Was für Merkmale sind gemeint?

Der Ministerrat hat sich sehr kurzfristig und ohne eine tiefere Begründung dafür entschieden, zwei Pflichtmerkmale zu definieren: das digitalisierte Gesichtsbild und den Fingerabdruck. Beide Merkmale sollen als voller Datensatz auf einen RFID-Chip kommen. Der soll diese Daten dann den Passkontrollstellen preisgeben.

Der Einreisende muss sich also vor eine Kamera stellen, den Finger auf den Fingerabdruckleser legen?

So ist es. Dann vergleicht die Elektronik, ob die Daten im Pass mit der Person übereinstimmen. Und da fängt das Problem an. Die Öffentlichkeit hat einen Anspruch zu erfahren, wie sicher die Verfahren wirklich sind, wie wahrscheinlich es ist, dass die Person nicht erkannt wird, obwohl sie der Inhaber des Passes ist.

Es spricht vieles dafür, dass die Anzahl der Falschrückweisungen ziemlich groß sein wird. Abhängig von der Systemkonfiguration ist zu befürchten, dass entweder nur ein geringer Sicherheitsgewinn erzielt werden kann oder dass eine große Anzahl von Personen fälschlich zurückgewiesen wird und damit keine Beschleunigung der Abfertigung stattfindet. Zu Unrecht zurückgewiesene Personen kommen in einen zusätzlichen Rechtfertigungszwang und Kontrolldruck. Auf diese Fragen müssen die Biometrie-Befürworter Antworten geben.

Wäre es möglich, den Chip im Vorbeigehen durch einen, womöglich gar nicht als solchen erkennbaren Detektor auszulesen?

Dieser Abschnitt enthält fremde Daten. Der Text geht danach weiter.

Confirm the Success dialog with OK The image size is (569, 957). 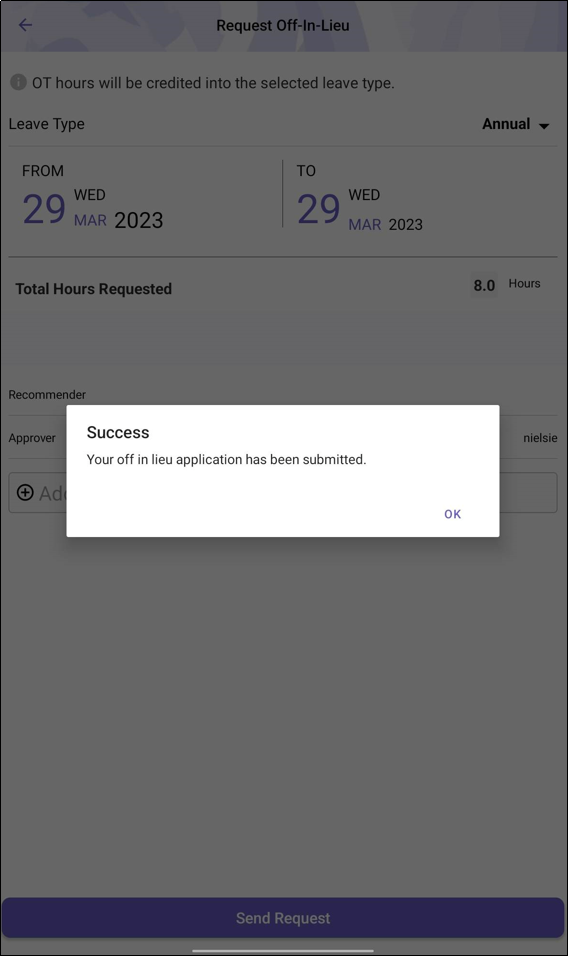pyautogui.click(x=452, y=514)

Das wäre die Befürchtung, die man haben muss, wenn keine ausreichende Sicherheit implementiert wird. Ein zweiter, vielleicht noch gravierenderer Punkt ist das heimliche Mitlesen. Wenn die Information vom Chip freigegeben ist, dann sendet der Chip, wenn ich das richtig verstanden habe, nicht in verschlüsselter Form. Nur der Freigabemechanismus ist verschlüsselt. Es ist schwierig, den Chip direkt heimlich auszulesen, weil die Sendereichweite begrenzt ist. Normal wären fünf bis zehn Zentimeter. Aber wenn der Funkchip gerade sendet, können die Wellen möglicherweise im zweistelligen Meterbereich empfangen werden. Da könnte jemand unbemerkt mitlesen. Meine Forderung ist, die Übertragung zu verschlüsseln. Das fordert auch das Europäische Parlament. Da sind noch viele Fragen offen.

Wie erfährt eigentlich der Träger eines solchen Ausweises, was über ihn da drin steht?

Das ist ein weiterer Punkt. In Paragraph 6c verlangt das Bundesdatenschutzgesetz, dass die zuständige Stelle dazu Sorge zu tragen hat, dass die zur Wahrnehmung des Auskunftsrechts erforderlichen Geräte in angemessenem Umfang zum unentgeltlichen Gebrauch zur Verfügung stehen. Es geht also nicht nur darum, dass die Grenzstellen und das Einwohnermeldeamt den Pass lesen können. Es muss auch der Betroffene selber den Inhalt zur Kenntnis nehmen können. Das ist eine sehr wichtige Forderung und nach dem deutschen Datenschutzrecht auch nicht einfach von der Hand zu weisen: Das gilt!

Es gibt von Politikern und Sicherheitsexperten auch immer wieder die Forderung, diese Daten in einer zentralen Datei zu speichern?

Im Beschluss des Ministerrats ist die zentrale Speicherung nicht ausdrücklich verboten, aber auch nicht ausdrücklich vorgesehen. Da ist die Schlacht nicht geschlagen. Die Vermeidung der Zentraldatei wird ein ganz wichtiger Punkt werden.

Für welche Dokumente gilt das?

Wir reden jetzt von Pässen. Die Einführungsstrategie ist: erstmal das Visaverfahren, da haben wir in Deutschland schon biometrische Merkmale, dann die Pässe, und da die technischen Strukturen bei den Einwohnermeldeämtern dann ohnehin vorgehalten werden müssen, werden wohl auch die Personalausweise kommen.

Ist der Fingerabdruck das problematischere der beiden Merkmale?

Da bin ich nicht sicher. Ich finde eher das digitalisierte Gesichtsfeld problematisch. Diese Technik lässt sich auch im Zusammenhang mit der Videoüberwachung verwenden.

Da brauchen sie aber eine Kamera?

Wir haben doch überall Kameras. Bei Massenveranstaltungen, Demonstrationen, Fußballspielen: selbst wenn Sie nur die Hälfte oder ein Drittel der Gesichter wirklich erkennen können, hat man schon eine erhebliche Trefferquote. Und die Erkennungsraten werden immer besser.